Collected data
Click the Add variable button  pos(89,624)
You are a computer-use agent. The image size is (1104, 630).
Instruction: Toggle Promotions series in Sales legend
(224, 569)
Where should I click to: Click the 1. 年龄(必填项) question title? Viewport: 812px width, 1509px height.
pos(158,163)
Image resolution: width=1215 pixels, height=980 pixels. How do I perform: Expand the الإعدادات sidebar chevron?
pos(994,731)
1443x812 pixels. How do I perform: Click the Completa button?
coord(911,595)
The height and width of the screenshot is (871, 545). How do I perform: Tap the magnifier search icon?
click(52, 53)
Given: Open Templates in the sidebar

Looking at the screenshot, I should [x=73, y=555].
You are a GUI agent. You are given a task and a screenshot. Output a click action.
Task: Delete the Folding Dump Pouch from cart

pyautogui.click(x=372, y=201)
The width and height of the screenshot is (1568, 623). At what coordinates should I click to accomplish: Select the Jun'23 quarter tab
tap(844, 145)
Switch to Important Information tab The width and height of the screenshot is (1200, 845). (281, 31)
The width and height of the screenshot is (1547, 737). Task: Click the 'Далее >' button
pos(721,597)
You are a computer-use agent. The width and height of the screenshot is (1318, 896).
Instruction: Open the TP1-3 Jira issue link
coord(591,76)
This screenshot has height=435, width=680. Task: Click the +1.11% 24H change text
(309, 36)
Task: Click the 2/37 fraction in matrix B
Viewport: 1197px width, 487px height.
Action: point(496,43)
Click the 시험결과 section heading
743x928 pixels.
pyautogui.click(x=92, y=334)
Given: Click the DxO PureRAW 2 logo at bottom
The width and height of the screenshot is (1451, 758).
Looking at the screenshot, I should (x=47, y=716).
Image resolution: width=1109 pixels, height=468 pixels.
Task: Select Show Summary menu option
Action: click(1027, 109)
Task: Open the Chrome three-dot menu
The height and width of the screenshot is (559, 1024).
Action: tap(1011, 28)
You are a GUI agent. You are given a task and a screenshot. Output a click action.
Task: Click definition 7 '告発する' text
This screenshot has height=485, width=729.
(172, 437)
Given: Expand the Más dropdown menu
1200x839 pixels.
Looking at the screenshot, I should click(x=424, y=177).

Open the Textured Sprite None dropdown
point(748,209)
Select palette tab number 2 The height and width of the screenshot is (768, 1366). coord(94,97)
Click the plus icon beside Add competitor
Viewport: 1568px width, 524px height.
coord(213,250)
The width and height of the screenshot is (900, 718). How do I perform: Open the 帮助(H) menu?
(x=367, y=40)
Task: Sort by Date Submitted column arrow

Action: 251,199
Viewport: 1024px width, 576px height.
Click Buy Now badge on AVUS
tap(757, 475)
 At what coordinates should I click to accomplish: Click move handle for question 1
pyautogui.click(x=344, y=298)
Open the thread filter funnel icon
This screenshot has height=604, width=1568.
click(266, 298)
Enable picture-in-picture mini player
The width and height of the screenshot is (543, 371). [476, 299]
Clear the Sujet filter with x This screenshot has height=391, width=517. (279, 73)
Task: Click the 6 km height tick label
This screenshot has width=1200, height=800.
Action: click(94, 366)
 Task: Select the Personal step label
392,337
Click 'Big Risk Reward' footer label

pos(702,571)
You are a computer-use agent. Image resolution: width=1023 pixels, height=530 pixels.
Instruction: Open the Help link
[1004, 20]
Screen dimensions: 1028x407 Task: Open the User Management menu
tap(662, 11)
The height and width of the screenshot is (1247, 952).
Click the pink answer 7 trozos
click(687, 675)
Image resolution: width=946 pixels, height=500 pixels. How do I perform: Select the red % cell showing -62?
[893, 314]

Assigned task
Which lines in the records above contain the string "agent"? Copy each one.

Response to the task
You are a computer-use agent. The image size is (1104, 630).
You are a GUI agent. You are given a task and a screenshot. Output a click action.
You are a computer-use agent. The width and height of the screenshot is (1318, 896).
You are a GUI agent. You are given a task and a screenshot. Output a click action.
You are a computer-use agent. Image resolution: width=1023 pixels, height=530 pixels.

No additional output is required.